こんにちは。花祭窯おかみ/アートエデュケーターふじゆりです。
読書『パンダパシフィカ』(朝日新聞出版)高山羽根子著
いつものカメリアステージ図書館新刊棚から。初めましての作家さんです。
読みながら不思議な既視感を覚え、なんだろうと考えていたのですが、ブログを書き始めて思い出しました。昨年読んだ、高瀬隼子さんの本や、小砂川チトさんの本を彷彿とさせる、「日常を描いていながら、日常からちょっとずれている感じ」です。
この「日常からちょっとずれている感じ」は、わたしは嫌いではなく、なので本書にも引き込まれました。ストーリーは淡々と進み、いつのまにか「あれ?」という感じのことが増えてきます。本書が何を書いているのか、何を言いたいのか、実のところ、わたしにとっては明確にならないままに終わりました。朝日新聞出版社サイトでの紹介文(あらすじ)を読めば、「命をあずかることと奪うこと。」とあり、それはたしかにそうなのですが、簡単にそう断言できるような感じでもなくて、モヤモヤしたまま置いていかれる感じがありました。
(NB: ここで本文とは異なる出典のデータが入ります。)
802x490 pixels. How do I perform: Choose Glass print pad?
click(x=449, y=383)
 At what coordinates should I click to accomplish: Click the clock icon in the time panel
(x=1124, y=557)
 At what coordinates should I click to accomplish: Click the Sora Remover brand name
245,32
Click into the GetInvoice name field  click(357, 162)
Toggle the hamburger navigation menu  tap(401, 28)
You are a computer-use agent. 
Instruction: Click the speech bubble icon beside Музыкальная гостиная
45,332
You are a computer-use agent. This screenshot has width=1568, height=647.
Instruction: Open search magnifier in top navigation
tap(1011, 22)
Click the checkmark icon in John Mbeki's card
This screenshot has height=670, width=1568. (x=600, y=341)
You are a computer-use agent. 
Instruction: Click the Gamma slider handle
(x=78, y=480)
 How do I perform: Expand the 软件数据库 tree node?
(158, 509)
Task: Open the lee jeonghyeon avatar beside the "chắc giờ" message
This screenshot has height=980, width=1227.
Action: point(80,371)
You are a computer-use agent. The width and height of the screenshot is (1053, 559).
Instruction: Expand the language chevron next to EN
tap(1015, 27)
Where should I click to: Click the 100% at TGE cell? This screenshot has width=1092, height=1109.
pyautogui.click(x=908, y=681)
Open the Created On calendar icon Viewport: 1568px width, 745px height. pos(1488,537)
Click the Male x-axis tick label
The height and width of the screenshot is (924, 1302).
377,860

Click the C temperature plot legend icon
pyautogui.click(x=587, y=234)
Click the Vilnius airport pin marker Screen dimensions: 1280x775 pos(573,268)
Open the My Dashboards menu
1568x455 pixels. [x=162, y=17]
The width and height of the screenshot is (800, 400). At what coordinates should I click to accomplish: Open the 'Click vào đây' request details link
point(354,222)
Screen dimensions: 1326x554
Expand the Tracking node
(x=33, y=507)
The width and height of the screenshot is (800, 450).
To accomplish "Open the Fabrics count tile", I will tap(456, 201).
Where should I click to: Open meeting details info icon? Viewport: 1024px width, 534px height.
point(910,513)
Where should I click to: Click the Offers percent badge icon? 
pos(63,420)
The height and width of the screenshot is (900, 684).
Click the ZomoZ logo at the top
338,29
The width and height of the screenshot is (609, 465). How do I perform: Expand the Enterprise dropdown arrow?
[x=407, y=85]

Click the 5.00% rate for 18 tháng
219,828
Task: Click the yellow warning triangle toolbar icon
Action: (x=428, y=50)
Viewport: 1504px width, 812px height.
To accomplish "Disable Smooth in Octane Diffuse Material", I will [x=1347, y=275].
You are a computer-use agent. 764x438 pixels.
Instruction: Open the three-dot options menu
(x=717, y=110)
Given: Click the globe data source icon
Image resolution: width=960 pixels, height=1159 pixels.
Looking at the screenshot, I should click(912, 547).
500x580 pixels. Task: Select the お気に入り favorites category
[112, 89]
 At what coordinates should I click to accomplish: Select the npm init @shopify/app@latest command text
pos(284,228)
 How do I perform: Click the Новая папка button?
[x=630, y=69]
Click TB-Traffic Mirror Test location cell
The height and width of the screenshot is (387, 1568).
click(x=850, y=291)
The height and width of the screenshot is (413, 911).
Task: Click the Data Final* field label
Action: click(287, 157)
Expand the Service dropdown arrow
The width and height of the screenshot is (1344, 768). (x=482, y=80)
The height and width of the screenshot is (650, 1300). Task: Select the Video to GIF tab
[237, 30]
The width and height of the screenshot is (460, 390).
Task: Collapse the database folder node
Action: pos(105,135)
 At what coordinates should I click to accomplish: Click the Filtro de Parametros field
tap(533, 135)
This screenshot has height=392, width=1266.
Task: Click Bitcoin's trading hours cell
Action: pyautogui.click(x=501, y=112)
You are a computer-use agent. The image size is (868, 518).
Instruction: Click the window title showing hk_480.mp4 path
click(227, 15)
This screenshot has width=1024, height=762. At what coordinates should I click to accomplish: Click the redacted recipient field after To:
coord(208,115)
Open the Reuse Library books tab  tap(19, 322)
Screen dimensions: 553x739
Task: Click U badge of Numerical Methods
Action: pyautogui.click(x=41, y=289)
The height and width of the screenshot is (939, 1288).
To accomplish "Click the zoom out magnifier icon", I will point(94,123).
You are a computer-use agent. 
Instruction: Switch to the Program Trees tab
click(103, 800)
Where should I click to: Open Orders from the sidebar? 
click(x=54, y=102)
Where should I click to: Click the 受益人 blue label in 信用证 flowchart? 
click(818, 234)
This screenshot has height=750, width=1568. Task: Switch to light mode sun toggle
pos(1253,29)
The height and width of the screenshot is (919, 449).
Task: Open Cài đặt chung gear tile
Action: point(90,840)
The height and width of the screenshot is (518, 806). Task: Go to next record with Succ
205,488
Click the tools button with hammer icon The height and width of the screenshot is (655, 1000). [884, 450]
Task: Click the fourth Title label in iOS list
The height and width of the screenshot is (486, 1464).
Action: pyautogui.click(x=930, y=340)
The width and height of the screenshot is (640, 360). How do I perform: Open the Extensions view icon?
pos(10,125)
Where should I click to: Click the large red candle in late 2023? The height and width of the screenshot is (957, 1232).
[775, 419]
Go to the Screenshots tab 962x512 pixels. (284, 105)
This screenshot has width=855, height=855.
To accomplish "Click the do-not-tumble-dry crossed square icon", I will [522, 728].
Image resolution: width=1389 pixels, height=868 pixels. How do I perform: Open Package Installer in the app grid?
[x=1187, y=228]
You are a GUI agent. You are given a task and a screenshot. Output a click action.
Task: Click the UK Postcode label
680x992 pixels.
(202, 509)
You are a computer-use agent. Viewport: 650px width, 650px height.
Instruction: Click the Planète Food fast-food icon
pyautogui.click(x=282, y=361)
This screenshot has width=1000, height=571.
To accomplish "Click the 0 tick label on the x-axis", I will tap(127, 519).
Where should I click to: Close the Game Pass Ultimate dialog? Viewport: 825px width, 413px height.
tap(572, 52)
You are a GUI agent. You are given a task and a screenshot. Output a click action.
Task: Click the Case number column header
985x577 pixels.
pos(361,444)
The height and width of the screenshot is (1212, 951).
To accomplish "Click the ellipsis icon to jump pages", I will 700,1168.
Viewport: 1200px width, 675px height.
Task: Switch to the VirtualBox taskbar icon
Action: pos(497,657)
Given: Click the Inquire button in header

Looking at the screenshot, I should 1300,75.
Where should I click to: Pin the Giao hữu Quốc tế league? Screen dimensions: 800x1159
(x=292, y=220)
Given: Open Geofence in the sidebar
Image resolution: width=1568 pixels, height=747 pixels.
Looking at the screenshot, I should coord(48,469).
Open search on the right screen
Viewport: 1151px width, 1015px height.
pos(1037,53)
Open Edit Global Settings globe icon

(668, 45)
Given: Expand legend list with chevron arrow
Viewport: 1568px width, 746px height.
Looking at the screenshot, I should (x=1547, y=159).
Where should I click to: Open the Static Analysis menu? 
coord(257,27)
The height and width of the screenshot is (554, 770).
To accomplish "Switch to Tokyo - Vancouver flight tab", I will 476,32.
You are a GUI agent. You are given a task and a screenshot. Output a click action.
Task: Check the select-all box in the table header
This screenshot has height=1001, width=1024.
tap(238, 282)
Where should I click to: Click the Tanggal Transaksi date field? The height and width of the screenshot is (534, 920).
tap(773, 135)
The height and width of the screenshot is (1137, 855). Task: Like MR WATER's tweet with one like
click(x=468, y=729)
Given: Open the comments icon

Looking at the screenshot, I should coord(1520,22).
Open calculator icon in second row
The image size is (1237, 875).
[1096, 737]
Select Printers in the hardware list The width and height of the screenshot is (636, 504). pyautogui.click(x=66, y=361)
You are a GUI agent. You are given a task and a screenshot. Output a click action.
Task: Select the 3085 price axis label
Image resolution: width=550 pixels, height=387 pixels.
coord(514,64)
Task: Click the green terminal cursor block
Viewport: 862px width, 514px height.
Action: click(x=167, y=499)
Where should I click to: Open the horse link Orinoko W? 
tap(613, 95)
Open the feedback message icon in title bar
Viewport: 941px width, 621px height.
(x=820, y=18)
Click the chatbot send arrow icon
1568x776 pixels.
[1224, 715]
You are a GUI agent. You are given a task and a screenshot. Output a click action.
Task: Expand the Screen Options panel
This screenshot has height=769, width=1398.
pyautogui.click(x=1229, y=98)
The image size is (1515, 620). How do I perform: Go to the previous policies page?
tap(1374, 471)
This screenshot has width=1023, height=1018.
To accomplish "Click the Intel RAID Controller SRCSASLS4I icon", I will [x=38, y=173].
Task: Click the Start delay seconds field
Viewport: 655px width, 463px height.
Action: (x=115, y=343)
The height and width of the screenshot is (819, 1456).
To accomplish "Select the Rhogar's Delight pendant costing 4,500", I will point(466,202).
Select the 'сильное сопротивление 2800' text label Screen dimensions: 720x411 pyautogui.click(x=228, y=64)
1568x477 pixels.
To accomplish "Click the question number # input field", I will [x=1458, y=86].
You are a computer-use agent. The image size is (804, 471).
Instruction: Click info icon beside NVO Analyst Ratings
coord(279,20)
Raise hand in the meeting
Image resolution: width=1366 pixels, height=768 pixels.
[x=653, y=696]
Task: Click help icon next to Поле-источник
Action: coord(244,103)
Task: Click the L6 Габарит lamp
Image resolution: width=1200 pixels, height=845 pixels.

「匂い」についての表現が、ずっとついて回ります。これがなんともザワザワとした印象につながります。人間の五感のなかでも「匂い」をかぎ取る嗅覚は、「危険」を察知するのに重要な役割を持っているのだよな、とあらためて思ったり、なのに花粉症などで「鼻が詰まって匂いがわからない」状態になっている人がたくさんいる現代って…ということを考えさせられたり。あ、タイトルについている「パンダ」のお話も、もちろん出てきます。それも「やや過剰」な感じで。